Бледный, как смерть, и страшный, как выходец с того света, старик медленно привстал и зашатался. Эдмондс быстро вскочил со своего места. Старик отступил назад: Джон последовал за ним.
— Кто ты, старик? — сказал он глухим, прерывающимся голосом. — Дай услышать твой голос.
— Прочь! — закричал старик, сопровождая страшными проклятиями свое восклицание.
Джон ближе подошел к нему.
— Прочь! Прочь!
И дряхлый старик, волнуемый неистовой злобой, поднял палку.
— Отец!..
Старик между тем испустил пронзительный крик, и громкое эхо, переливаясь и перекатываясь, помчалось по уединенному полю. Его лицо побагровело и посинело; кровь фонтаном хлынула из горла и носа; трава окрасилась темно-багряной краской; старик зашатался и грянулся на землю.
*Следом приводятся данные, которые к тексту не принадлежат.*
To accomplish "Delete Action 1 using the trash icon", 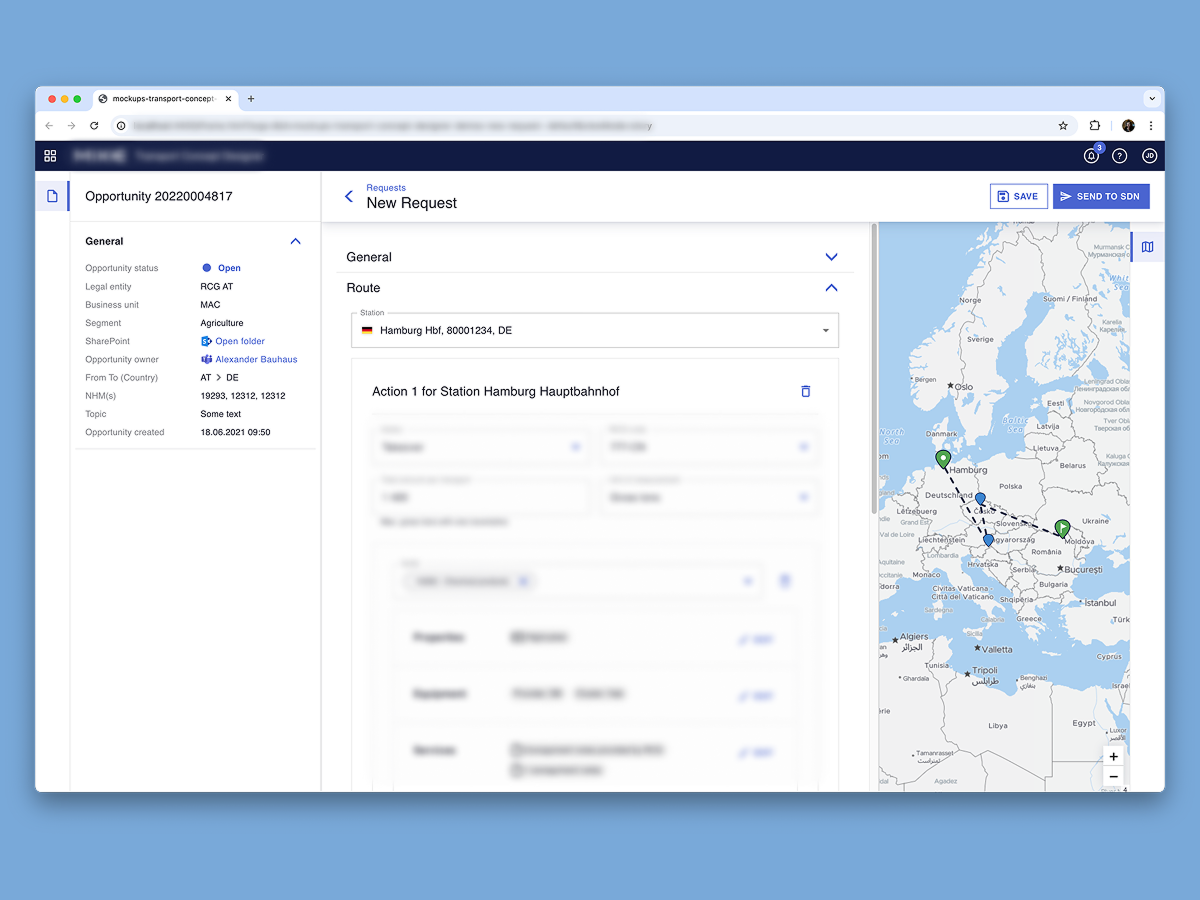I will (x=806, y=392).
У него лопнул кровяной сосуд, и прежде чем сын успел приподнять его из грязной лужи, — он уже был мертв.
• • •
В одном из отдаленных углов нашего кладбища, — заключил священник после кратковременной паузы, — погребен человек, служивший три года в моем доме после этого события. Смиренный и кроткий духом, он чистосердечно каялся во всех своих грехах и даже мог служить образцом терпения и строгой жизни, очищенной сердечным сокрушением. Кто был он, и откуда пришел в нашу деревню — никто не знал, кроме меня; но это был Джон Эдмондс, воротившийся из ссылки.